June 22, 1994|By Michael Dresser | Michael Dresser,Sun Staff Writer

Any bozo with a bag of briquettes can grill a steak. Seafood requires nerve.

It takes confidence to entrust a delicate slab of salmon or tuna to a pile of red-hot coals. It takes a keen eye to tell when swordfish is cooked but not overdone. It takes a steady hand to toss delicate shrimp and scallops on the barbie and have them come out just right.

This same spirit of adventure pays off well when choosing wine to go with grilled seafood. The "safe" choice among white wines, the ever-popular chardonnay, has no great affinity for grilled foods. It's OK, but there are better matchups. Some of them are even red. It all depends on the type of seafood.

In recent weeks, my Weber has been blazing away in an effort to test possible matches for grilled seafood. Chardonnay has had its chance, as have such exotica as viognier, marsanne and chambourcin.

When the smoke cleared, one varietal stood out as the champion. Sauvignon blanc, sometimes aided by its trusty sidekick semillon, complemented more forms of grilled seafood successfully than any other type of wine.

There is something about sauvignon blanc that connects with the flavors imparted by the grill. The smoky flavors of the grape are matched by those in the food. The herbal quality of the wine marries well with many a marinade. The acidity, sharper than that of most chardonnays, makes it more refreshing in warm weather.

Sauvignon blanc is also cheaper than chardonnay, and not because of any lesser quality. In California, the best sauvignon blanc-semillon blends now rival the finest chardonnays. The finest dry white Bordeaux, most of them blends of sauvignon blanc and semillon, are just as compelling as the most esteemed chardonnay-based whites of Burgundy.

There is one type of grilled seafood that resists the charms of a good sauvignon blanc. Tuna steak, that veritable venison of the sea, all but demands a red wine.

Tuna doesn't match up well with just any red wine, however. Like other fish, it requires a wine with good acidity and little obvious tannin. Too big a red can obscure its flavors and turn bitter; too slight a red can seem insipid.

Among the reds that seem to work well with tuna are California pinot noir, medium-weight red Burgundy, some of the more muscular "crus" of Beaujolais (Moulin-a-Vent, Morgon), and Chianti Classico.

Best of all, especially when the tuna is marinated in herbes de Provence, are the leading red wines of southern France. Bandol, where the mourvedre grape is king, produces the finest, but other fine southern French wines come from Minervois, Corbieres, the Cotes de Roussillon and other growing districts (appellations).

Interestingly, the one Maryland wine tasted as part of this experiment was quite successful.
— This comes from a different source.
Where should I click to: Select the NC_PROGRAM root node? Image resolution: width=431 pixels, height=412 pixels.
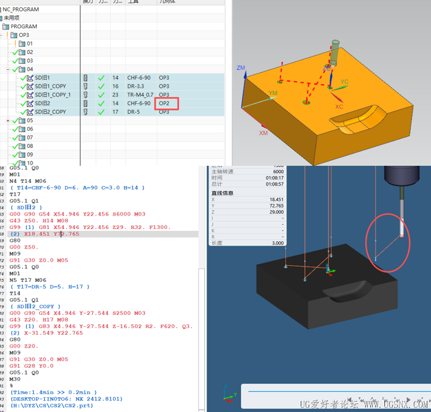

The 1992 Chambourcin from Woodhall was rustic and as pale as old Burgundy, but the flavors came front and center when tasted with tuna.

Grilled salmon and swordfish steak are flavorful enough to stand up to a light red wine such as Beaujolais, but generally they seem to thrive in the company of full-flavored white.

In some cases, where they are served with a sweet or spicy salsa, a big California chardonnay with a hint of residual sugar is one of the few things with a chance of standing up to the meal. But where the taste of the fish isn't smothered in condiments, you can't do better than a full-bodied, oak-aged California sauvignon-semillon blend. Another good bet is marsanne, a Rhone Valley variety made by a few iconoclasts in California and Australia.

Whole salmon, poached in foil over a grill, doesn't pick up as much of the grill flavor and thus could be more chardonnay-friendly. Still, nothing complements the taste of salmon as well as pinot gris from Alsace or Oregon.

For other white-fleshed fish, a lighter California sauvignon blanc, a Loire Sancerre or Pouilly-Fume or a dry California chenin blanc would be an excellent match. The best German rieslings, with their aggressive acidity, could be useful if the weather is warm, but there's nothing in their flavor profile that suggests a perfect match with grilled food.

With grilled shellfish, such as scallops or shrimp, there is nothing better than an ice-cold glass of Champagne or other sparkling wine. Any light, refreshing white will fit the bill, however.

Here are some specific suggestions of matchups that worked:

Tuna steak: 1990 Domaine Tempier Bandol ($21); 1991 Chateau de Casenove Cotes du Roussillon, Cuvee Jaubert ($18); 1991 Thomas Coyne Mourvedre, Sonoma County ($12); 1991 Chateau Donjon Minervois ($7.49); 1992 Saintsbury Pinot Noir ($9); 1993 Georges Duboeuf Moulin-a-Vent ($10); 1992 Woodhall Chambourcin, Maryland ($9).